Appraisal of: "Greiner B, Corcoran A, Wheeler D. Clinical trial registry searches are under-utilized in systematic reviews from critical care journals: a bibliometric analysis. J Crit Care. 2020,In Press"

Reviewer(s): 
Short description: 

Searching of clinical trial registries includes useful unpublished research and is recommended to reduce publication bias which may significantly impact the reported results of a systematic review. This study aims to analyse the use of clinical trial registries within critical care systematic reviews to demonstrate how useful their inclusion might be on result reporting.

The study examined systematic reviews from five top critical care journals listed on PubMed published from 1st January 2010 to 18th February 2020 which were then screened for clinical trial registry searching.

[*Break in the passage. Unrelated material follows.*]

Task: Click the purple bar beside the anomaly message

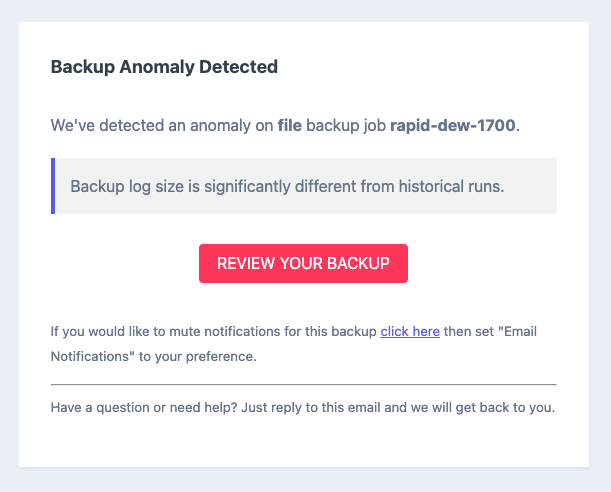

Studies not conducting clinical trial registry searches then had searches conducted within ClinicalTrials.gov by the authors for potentially relevant trials. Of 326 systematic reviews identified, only 37 (11.3 percent) carried out trial registry searches. 25 randomly selected systematic reviews not carrying out registry trial searches, were then analysed and 56 percent of these had at least 1 potentially relevant trial identified by the researchers that the original systematic review had missed.

The authors conclude that the omission of clinical trial registry searches may have an impact on the accuracy of conclusions in critical care systematic reviews. They recommend clinical trial registry searches are conducted to reduce publication bias in systematic reviews.

Limitations stated by the author(s): 

The authors describe the following limitations of this study:

  • Some of the studies may have intentionally avoided the use of trial registries due to assumed issues around methodological evaluation of unpublished work.
  • The study authors may have not fully understood inclusion/exclusion criteria for some of the systematic reviews.
Limitations stated by the reviewer(s): 
No additional limitations detected by the reviewers.